■ TASK: Give an exact transcription limited to the lines from the one with "The width and height of the screenshot is (850, 819)." through the end of the entries, including both; no pictures belong in it.

■ MATERIAL FOR THIS TASK:
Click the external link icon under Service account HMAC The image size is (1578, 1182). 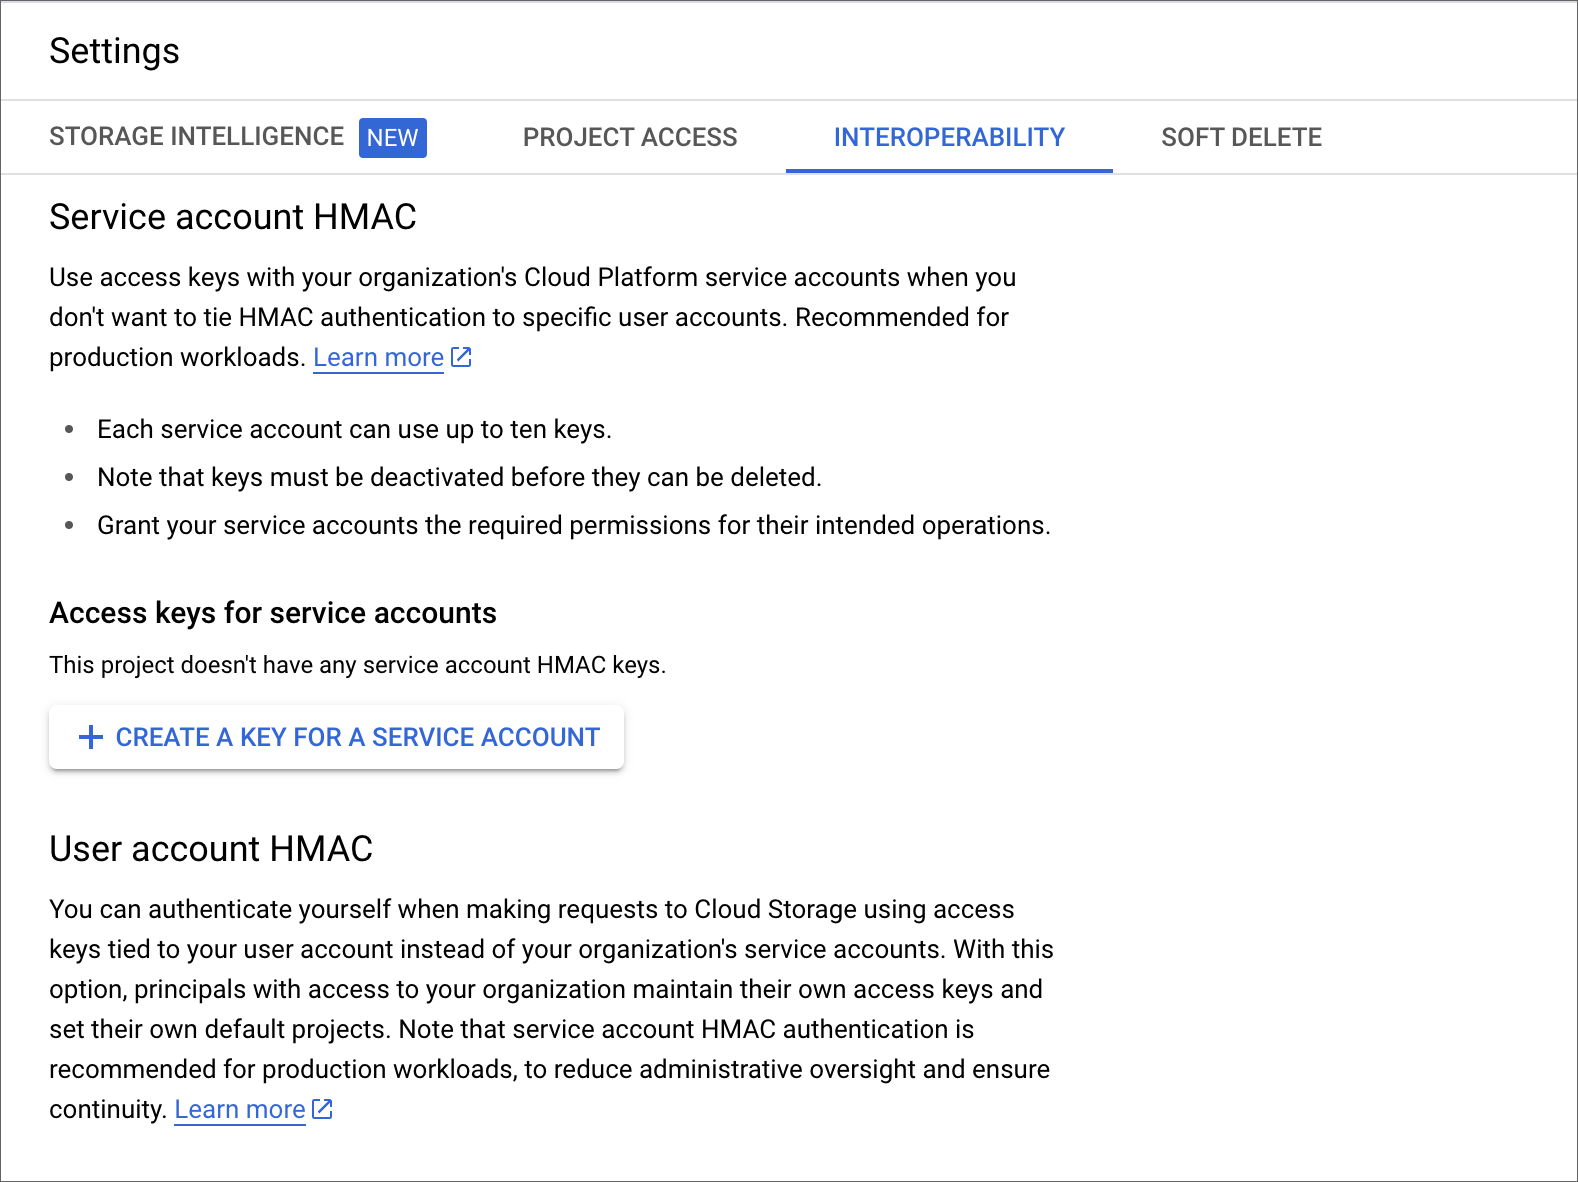point(461,357)
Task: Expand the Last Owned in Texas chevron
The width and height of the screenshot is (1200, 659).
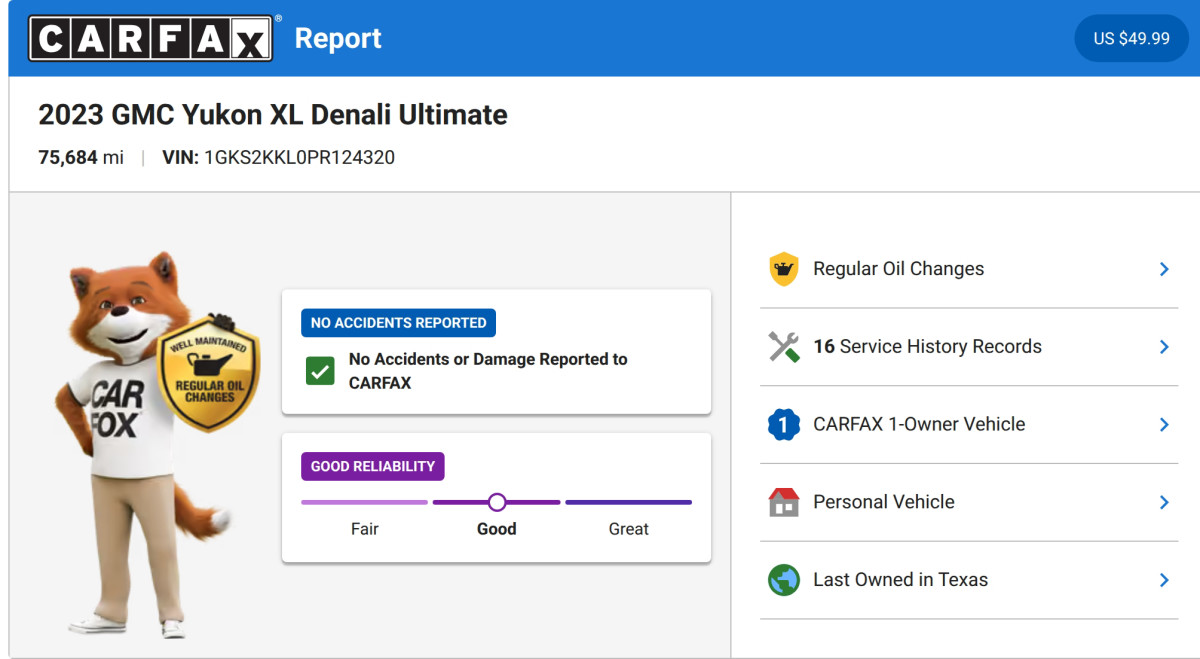Action: pos(1164,580)
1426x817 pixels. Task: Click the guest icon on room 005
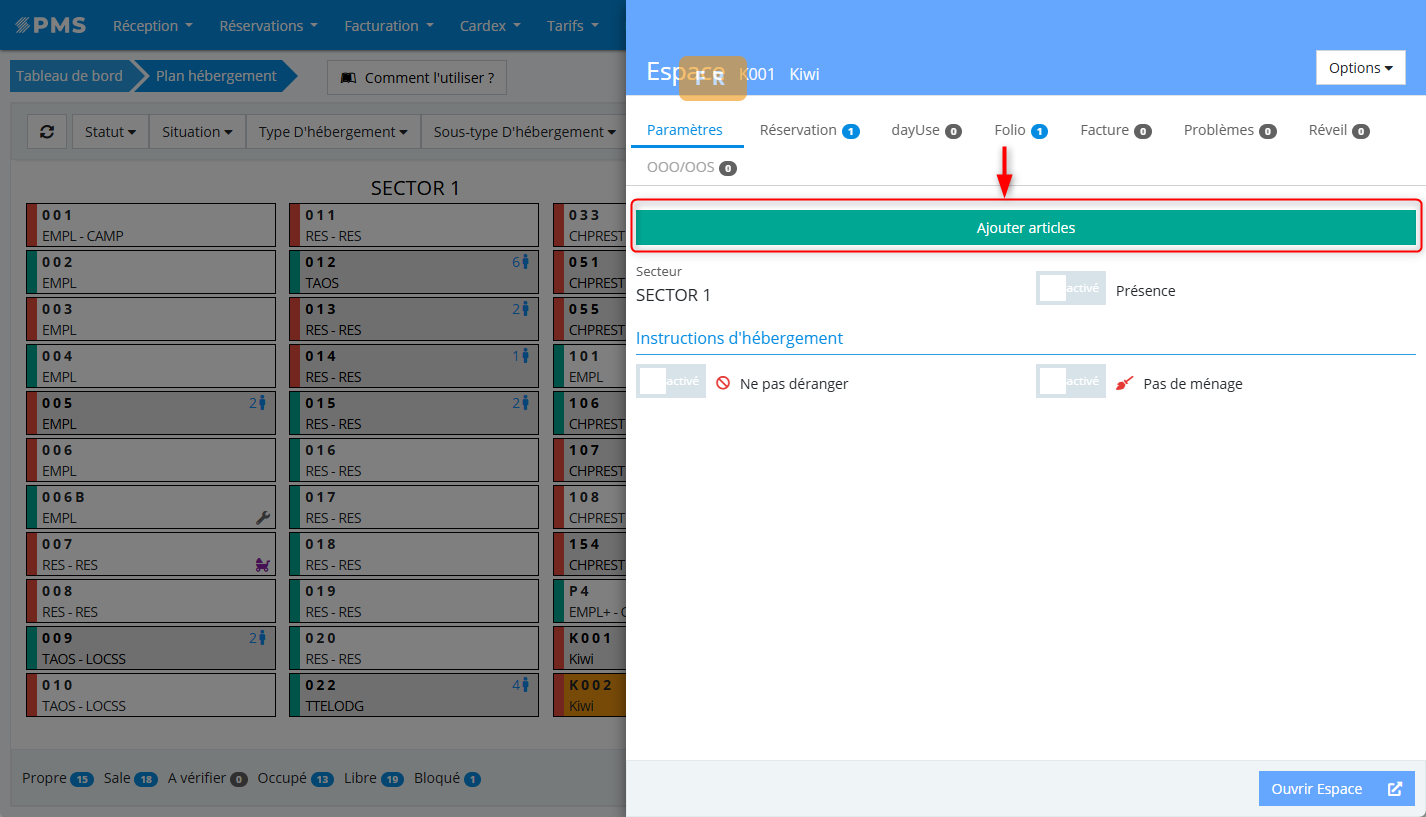point(262,403)
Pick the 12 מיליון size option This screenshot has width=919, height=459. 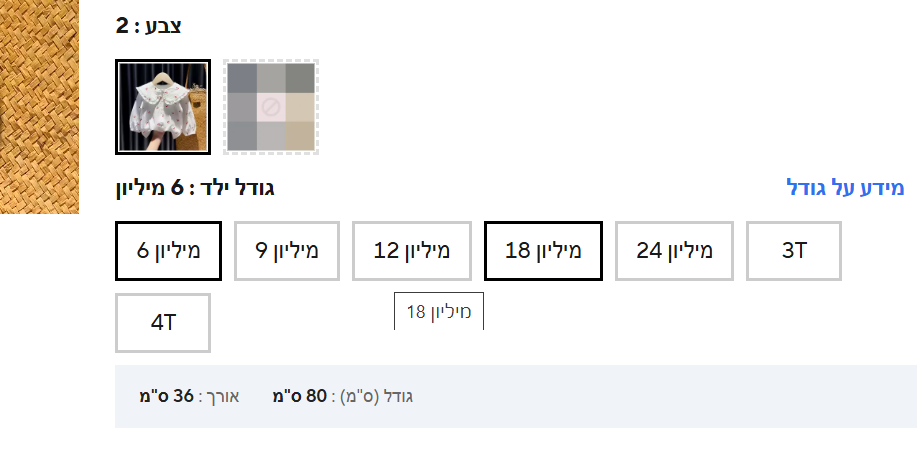pos(411,250)
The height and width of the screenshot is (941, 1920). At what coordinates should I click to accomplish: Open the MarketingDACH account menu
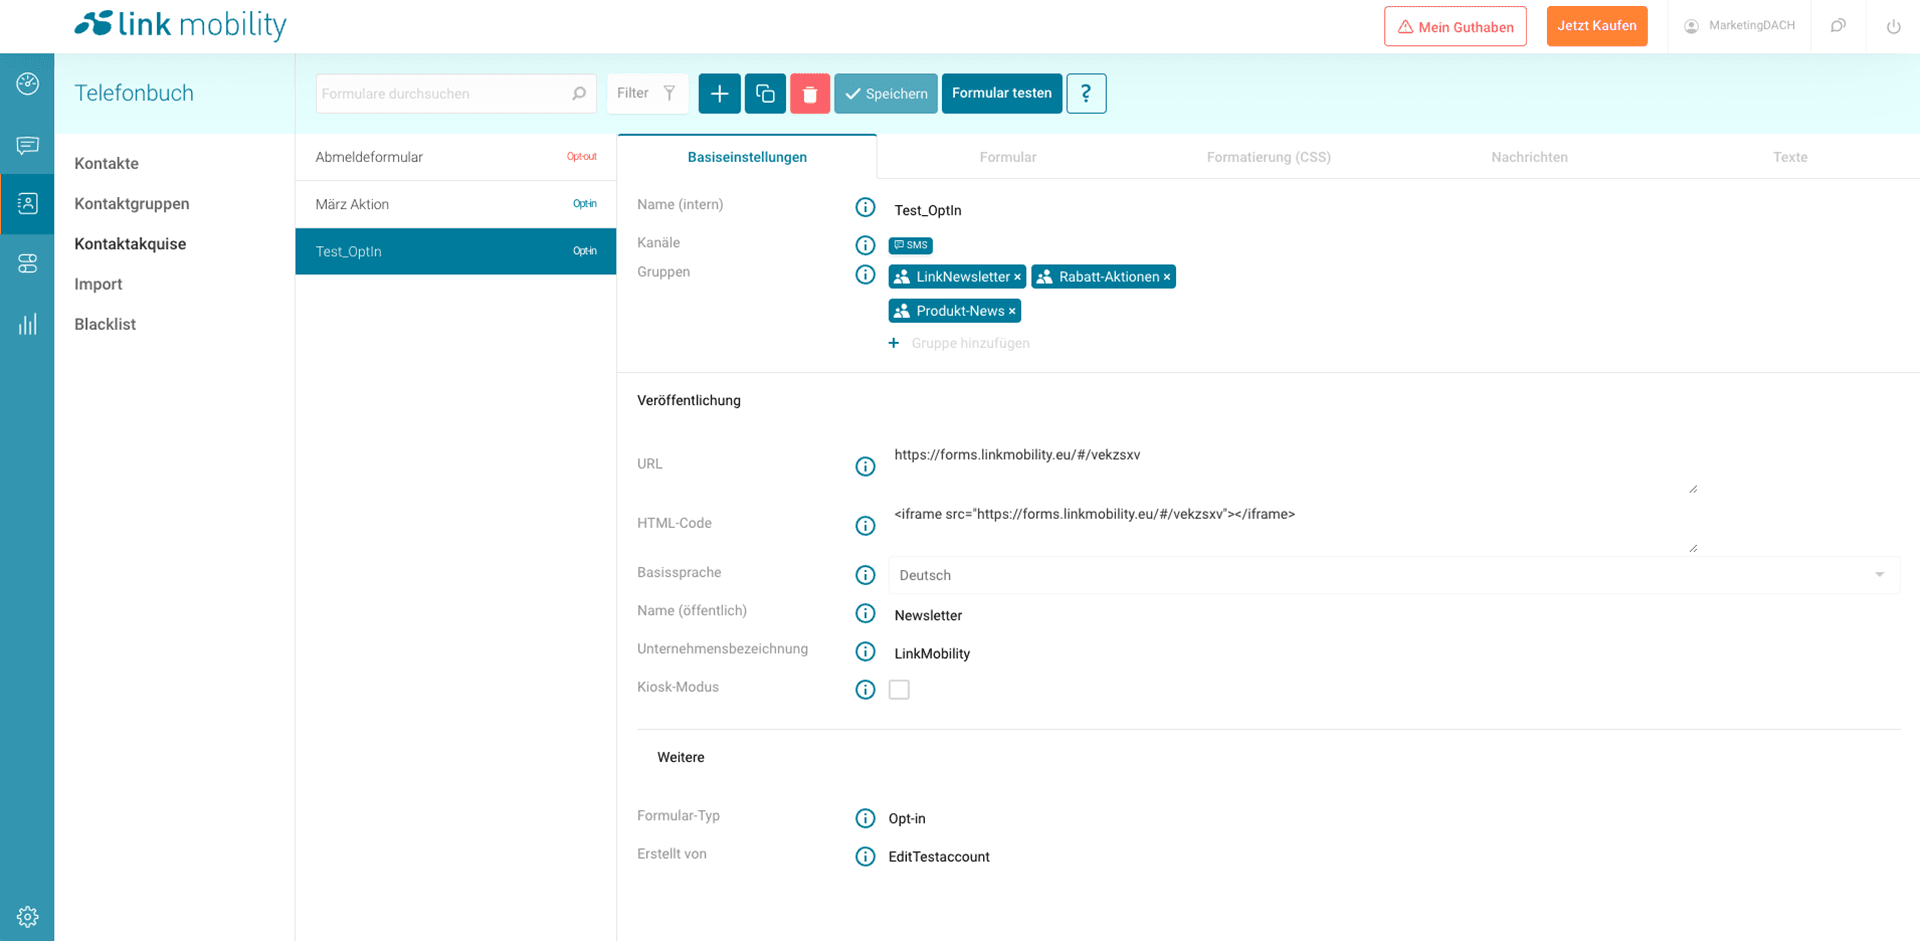point(1739,26)
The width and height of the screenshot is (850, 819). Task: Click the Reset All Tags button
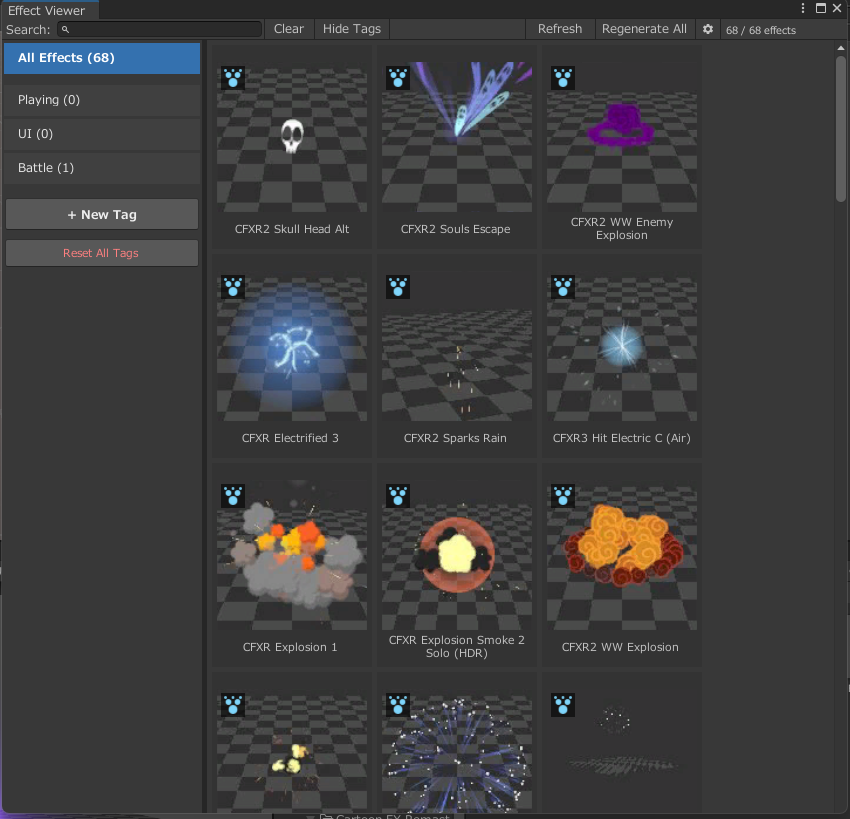coord(102,254)
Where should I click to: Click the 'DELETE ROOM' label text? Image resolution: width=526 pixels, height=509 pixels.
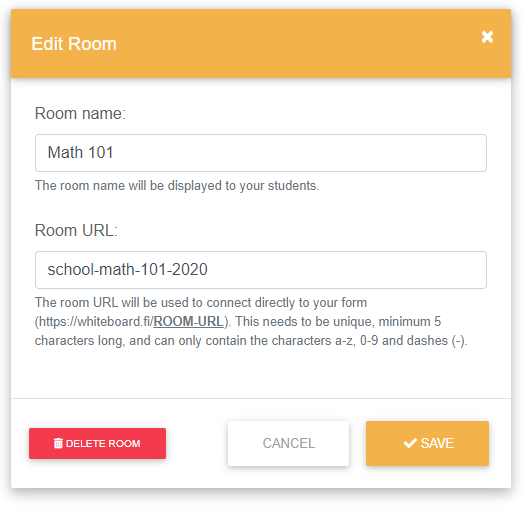click(x=103, y=444)
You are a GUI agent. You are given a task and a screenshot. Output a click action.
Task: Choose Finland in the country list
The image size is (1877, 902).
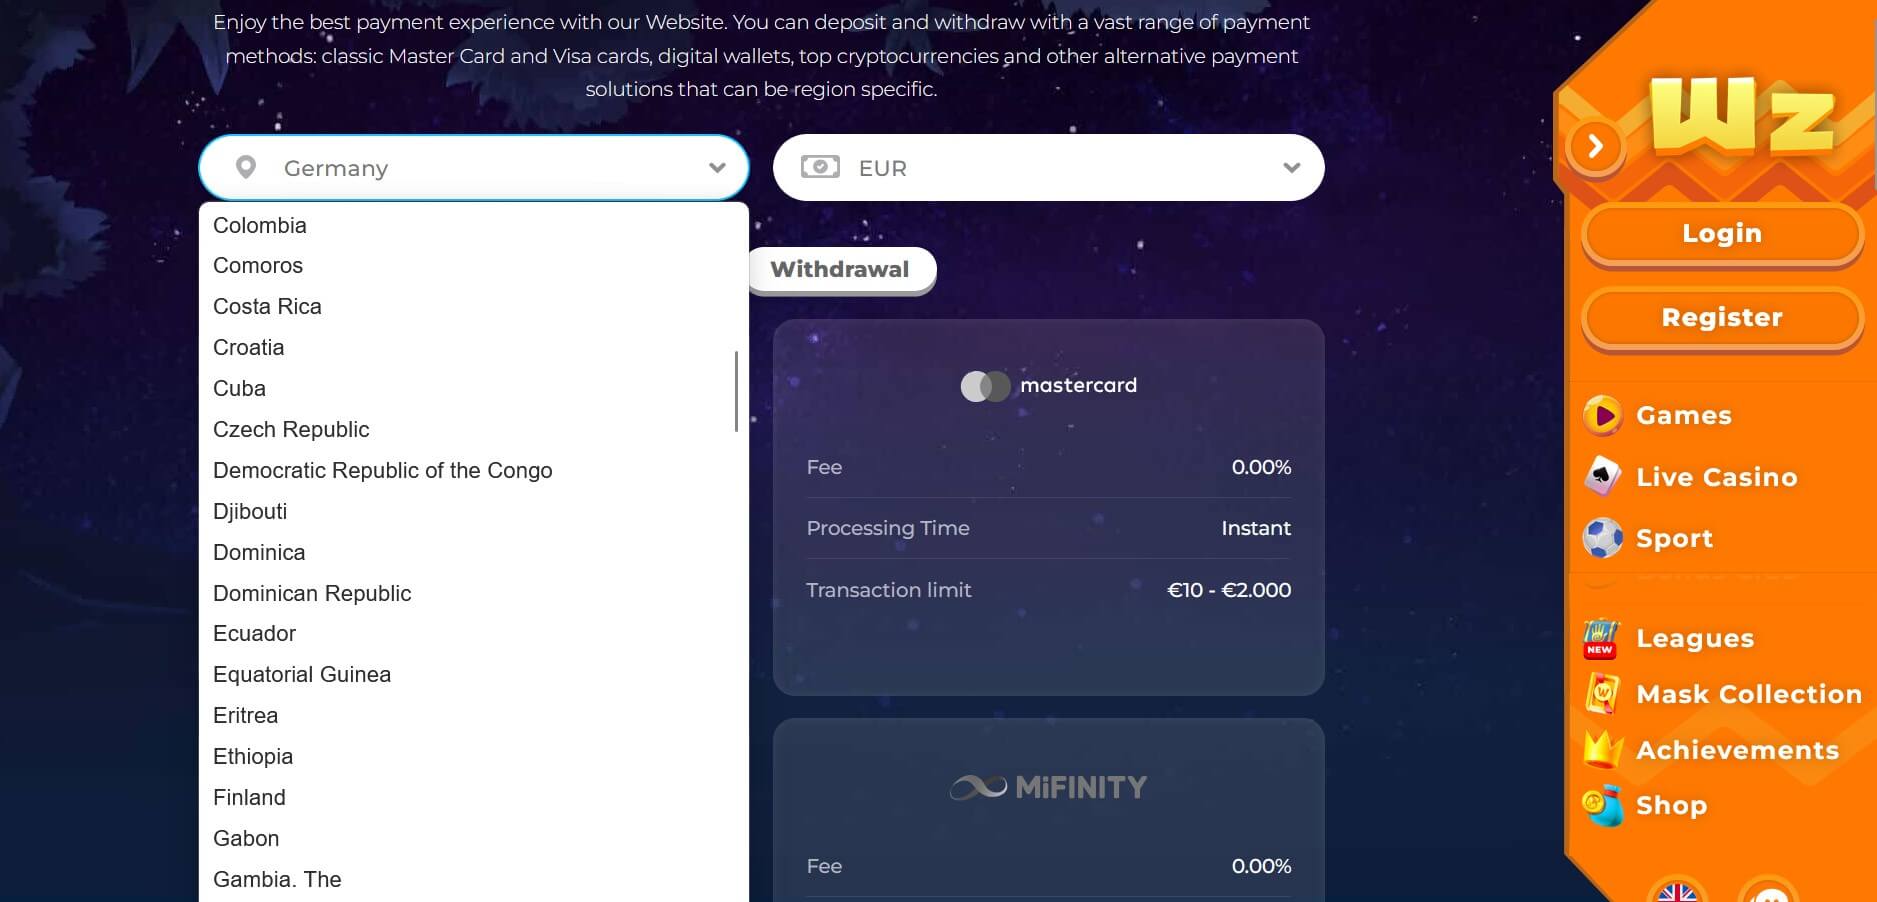[x=250, y=798]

■ THE ANSWER:
The width and height of the screenshot is (850, 819). Task: Click the Reset All Tags button
coord(102,254)
Where should I click to: Click the 'DELETE ROOM' label text? Image resolution: width=526 pixels, height=509 pixels.
click(x=103, y=444)
You are a GUI agent. You are given a task and a screenshot. Output a click action.
Task: Choose Finland in the country list
The image size is (1877, 902).
[x=250, y=798]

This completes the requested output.